Here, we'll set up all the important variables for our script. This includes defining the paths to the video files, creating the output directories for our processed images, setting parameters like image size, and initializing the MTCNN face detector model.

In [4]:
print("--- Defining Paths and Parameters ---")
# Path to the source videos within the downloaded dataset structure.
real_videos_path = os.path.join(dataset_path, 'Celeb-real', '*.mp4')
fake_videos_path = os.path.join(dataset_path, 'Celeb-synthesis', '*.mp4')

# Parent directory for all processed data.
output_parent_dir = '/content/processed_data'
# Subdirectories for real and fake face images.
output_dir_real = os.path.join(output_parent_dir, 'real')
output_dir_fake = os.path.join(output_parent_dir, 'fake')

# Create the output directories if they do not already exist.
os.makedirs(output_dir_real, exist_ok=True)
os.makedirs(output_dir_fake, exist_ok=True)
print(f"Output directories created at: {output_parent_dir}")

# Parameters for processing.
FRAME_INTERVAL = 15      # Extract one frame every 15 frames.
IMAGE_SIZE = (224, 224)  # Target image size for the model (e.g., ResNet, VGG).
MAX_VIDEOS_PER_CLASS = 200 # Limit the number of videos to process for a quicker run.

# Initialize the MTCNN model.
print("Initializing MTCNN face detector...")
detector = MTCNN()
print("MTCNN detector ready.")


--- Defining Paths and Parameters ---
Output directories created at: /content/processed_data
Initializing MTCNN face detector...
MTCNN detector ready.


**Step 2.3: Define the Video Processing Function**

To keep our code clean and reusable, we define a single function process_videos that handles the entire pipeline for a given set of videos: extracting frames, detecting faces, cropping, resizing, and saving them.

In [5]:
# A modular function is created to handle the processing of a list of video files.
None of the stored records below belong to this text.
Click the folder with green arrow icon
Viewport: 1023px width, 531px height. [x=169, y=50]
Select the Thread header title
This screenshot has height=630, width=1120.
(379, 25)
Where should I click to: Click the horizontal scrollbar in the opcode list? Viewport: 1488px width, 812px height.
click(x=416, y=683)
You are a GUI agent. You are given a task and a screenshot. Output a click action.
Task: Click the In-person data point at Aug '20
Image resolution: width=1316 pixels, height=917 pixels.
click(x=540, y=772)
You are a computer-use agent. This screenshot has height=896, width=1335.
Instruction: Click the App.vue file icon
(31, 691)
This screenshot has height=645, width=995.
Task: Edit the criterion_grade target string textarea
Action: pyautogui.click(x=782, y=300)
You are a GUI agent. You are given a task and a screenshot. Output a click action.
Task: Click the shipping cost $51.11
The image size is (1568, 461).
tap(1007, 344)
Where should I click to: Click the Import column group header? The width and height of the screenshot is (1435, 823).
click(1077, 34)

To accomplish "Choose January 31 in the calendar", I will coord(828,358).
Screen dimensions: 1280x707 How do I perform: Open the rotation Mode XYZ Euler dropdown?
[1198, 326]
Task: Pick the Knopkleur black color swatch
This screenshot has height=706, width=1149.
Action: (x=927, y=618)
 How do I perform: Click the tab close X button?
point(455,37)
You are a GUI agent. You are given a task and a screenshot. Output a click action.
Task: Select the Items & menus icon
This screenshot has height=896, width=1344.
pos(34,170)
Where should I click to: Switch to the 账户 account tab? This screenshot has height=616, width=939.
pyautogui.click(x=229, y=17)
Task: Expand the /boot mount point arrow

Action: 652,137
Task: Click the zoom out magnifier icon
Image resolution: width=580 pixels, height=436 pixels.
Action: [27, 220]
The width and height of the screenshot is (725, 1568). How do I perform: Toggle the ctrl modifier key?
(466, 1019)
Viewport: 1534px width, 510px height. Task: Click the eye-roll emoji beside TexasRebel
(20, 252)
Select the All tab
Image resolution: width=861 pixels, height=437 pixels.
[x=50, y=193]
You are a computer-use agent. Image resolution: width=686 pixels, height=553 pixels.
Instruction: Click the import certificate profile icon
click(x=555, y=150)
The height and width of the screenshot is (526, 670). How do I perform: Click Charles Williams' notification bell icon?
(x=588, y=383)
This
# promotes code reusability and clarity.

def process_videos(video_paths, output_dir, video_type, limit):
    """
    Extracts, detects, crops, and saves faces from a list of video files.

    Args:
        video_paths (list): A list of paths to the video files.
        output_dir (str): The directory where processed faces will be saved.
        video_type (str): A string identifier ('real' or 'fake') for naming files.
        limit (int): The maximum number of videos to process from the list.
    """
    videos_processed = 0
    for video_path in video_paths:
        if videos_processed >= limit:
            print(f"Reached processing limit of {limit} videos for class '{video_type}'.")
            break

        print(f"Processing {video_type} video: {os.path.basename(video_path)}")

        cap = cv2.VideoCapture(video_path)
        frame_index = 0
        face_saved_count = 0

        while cap.isOpened():
            ret, frame = cap.read()
            if not ret:
                break

            if frame_index % FRAME_INTERVAL == 0:
                frame_rgb = cv2.cvtColor(frame, cv2.COLOR_BGR2RGB)
                results = detector.detect_faces(frame_rgb)

                if results:
                    x1, y1, width, height = results[0]['box']
                    x1, y1 = abs(x1), abs(y1)
                    x2, y2 = x1 + width, y1 + height

                    face = frame[y1:y2, x1:x2]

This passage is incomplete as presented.